Task input:
=====
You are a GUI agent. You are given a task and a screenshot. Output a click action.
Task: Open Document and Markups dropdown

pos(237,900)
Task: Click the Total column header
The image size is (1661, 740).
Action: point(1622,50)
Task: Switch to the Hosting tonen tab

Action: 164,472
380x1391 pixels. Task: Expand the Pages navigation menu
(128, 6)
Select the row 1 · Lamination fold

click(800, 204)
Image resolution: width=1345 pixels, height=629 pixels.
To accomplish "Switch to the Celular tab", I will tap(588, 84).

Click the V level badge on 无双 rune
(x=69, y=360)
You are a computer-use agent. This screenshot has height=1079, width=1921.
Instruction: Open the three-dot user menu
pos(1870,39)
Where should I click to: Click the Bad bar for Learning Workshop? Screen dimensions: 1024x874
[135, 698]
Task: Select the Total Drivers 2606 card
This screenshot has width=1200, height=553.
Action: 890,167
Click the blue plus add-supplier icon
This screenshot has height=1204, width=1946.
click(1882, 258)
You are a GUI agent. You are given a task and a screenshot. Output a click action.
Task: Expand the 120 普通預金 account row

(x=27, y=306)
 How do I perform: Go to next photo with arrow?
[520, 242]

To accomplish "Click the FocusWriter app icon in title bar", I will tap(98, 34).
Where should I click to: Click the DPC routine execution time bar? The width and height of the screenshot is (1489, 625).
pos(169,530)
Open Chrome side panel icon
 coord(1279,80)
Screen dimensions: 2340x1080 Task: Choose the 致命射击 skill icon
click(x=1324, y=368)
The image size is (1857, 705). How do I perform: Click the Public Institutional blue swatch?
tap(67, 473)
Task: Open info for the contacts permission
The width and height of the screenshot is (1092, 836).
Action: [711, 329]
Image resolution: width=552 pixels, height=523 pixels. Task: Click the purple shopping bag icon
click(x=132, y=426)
=====
Work request:
Every line above holding the string "will" should be listed.

Task response:
To accomplish "Switch to the Celular tab", I will tap(588, 84).
To accomplish "Click the FocusWriter app icon in title bar", I will tap(98, 34).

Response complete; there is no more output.